You don’t want to feel like you need to pull up your pants during downward dog. And wearing a baggy shirt just gets in the way of poses and makes it difficult to see in the mirror whether your alignment is where you want it to be. (I also find that a fitted shirt reminds me to engage my abs more!)

Yoga - downward dog

*  Prepare for discomfort (and appreciate it!)

Yoga (of the power/hot/bikram/vinyasa flow varieties) is not supposed to be easy and relaxing. It’s supposed to challenge the muscles, make you shake and sweat, and give you a workout. Before the class, I find that if I go into it embracing the discomfort as a sign of increasing my strength, rather than dreading the strain on my muscles, I deal with that aspect of it much better. 90 minutes can be a long time if I am annoyed each time my body is challenged!

While I’m driving to class, I imagine myself in the hard poses, being challenged, and then how awesome my body will feel when it’s over. Adding a layer of appreciation to the discomfort helps me to be more okay with the discomfort during the class.

(Wheel definitely challenges me!)

Yoga - wheel

*  Focus on one thing at a time…

Not sure if you’ve noticed, but yoga teachers like to rapidly spit fire a sequence of commands, such as:

Lunge forward.

Knee directly over foot.

Equal weight on both legs.

Tail tucked. Belly in.

Shoulders down, palms down.

Breathe into it and lunge deeper now.

Rotate the thighs inward.

Back leg strong.

Feel every muscle in the body hugging the bones.

Stretch the back heel closer to the ground.

Lengthen your spine.

Abs pulled tight.

Lift out of the hip and knees, use your muscles…

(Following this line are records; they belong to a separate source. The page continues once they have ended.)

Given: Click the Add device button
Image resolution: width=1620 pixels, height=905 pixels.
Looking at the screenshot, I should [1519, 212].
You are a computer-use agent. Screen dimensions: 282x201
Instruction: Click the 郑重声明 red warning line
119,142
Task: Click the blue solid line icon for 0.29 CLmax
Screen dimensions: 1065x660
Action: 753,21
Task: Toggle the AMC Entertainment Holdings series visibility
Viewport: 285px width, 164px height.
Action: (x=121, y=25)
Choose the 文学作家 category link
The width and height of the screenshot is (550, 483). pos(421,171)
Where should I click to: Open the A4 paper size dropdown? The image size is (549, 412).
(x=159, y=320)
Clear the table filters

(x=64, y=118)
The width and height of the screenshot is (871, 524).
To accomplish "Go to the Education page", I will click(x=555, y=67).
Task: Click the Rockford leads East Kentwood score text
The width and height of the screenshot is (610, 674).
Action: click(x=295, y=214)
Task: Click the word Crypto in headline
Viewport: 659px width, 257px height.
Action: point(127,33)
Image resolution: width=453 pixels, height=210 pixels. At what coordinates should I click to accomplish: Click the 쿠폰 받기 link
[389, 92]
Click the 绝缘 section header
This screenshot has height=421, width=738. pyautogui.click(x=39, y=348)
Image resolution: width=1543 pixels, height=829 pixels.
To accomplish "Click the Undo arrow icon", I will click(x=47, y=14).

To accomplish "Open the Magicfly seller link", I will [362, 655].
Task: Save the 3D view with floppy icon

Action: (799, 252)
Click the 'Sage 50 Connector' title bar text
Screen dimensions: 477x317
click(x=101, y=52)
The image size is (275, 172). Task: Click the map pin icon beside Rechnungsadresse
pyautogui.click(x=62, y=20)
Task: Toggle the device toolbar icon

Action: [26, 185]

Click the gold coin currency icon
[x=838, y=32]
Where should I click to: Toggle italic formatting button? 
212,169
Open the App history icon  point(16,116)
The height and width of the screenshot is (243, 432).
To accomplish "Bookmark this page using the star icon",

You can be thinking about your foot and realize you missed the next 8 instructions. Instead of becoming overwhelmed, realize that the teacher is trying to help you gradually work your body and mind into the pose and think about how your body feels to get the maximum benefit from the pose. Take it one adjustment or small movement at a time and pick what resonates with you – you don’t need to make sure to put each command into practice for every pose.

Yoga - dancers

*  …and if it’s only one thing, make it your breath

If it’s one of those days and your brain just isn’t going to process multiple sets of instructions, resolve to just gradually breathe into whatever pose you visualize yourself doing, rather than taking on a frustrated and self-defeating perspective. If nothing else, be aware of your breath with each pose and movement, and use your breath to bring life to your practice. That is really what it’s all about anyway.

Yoga - warrior II

*  Remember it’s not about flexibility

I am not flexible in the least, so for the longest time I figured I couldn’t do yoga. My former boss (who is a talented yoga instructor) told me it wasn’t about being flexible, it was about strength. It doesn’t matter if I can’t fold forward enough to get my hands under my feet with my legs straight – I’m still doing yoga and getting all of the same benefits. Keeping that in mind reminds me to not strain my muscles/tendons into doing things they aren’t genetically meant to do and being 100% okay with that.

Something that really resonated with me was when my current teacher said to remember that some people are just super flexible and can easily lean into their joints and get into any pose in an instant, but that’s not yoga. Yoga is about the whole practice – the oms, the breathing, the bodily awareness, the use of breath rather than force to ease the body into each pose.

Yoga - forward fold


How could you “upgrade” your yoga practice, or any other form of exercise, to get more out of it?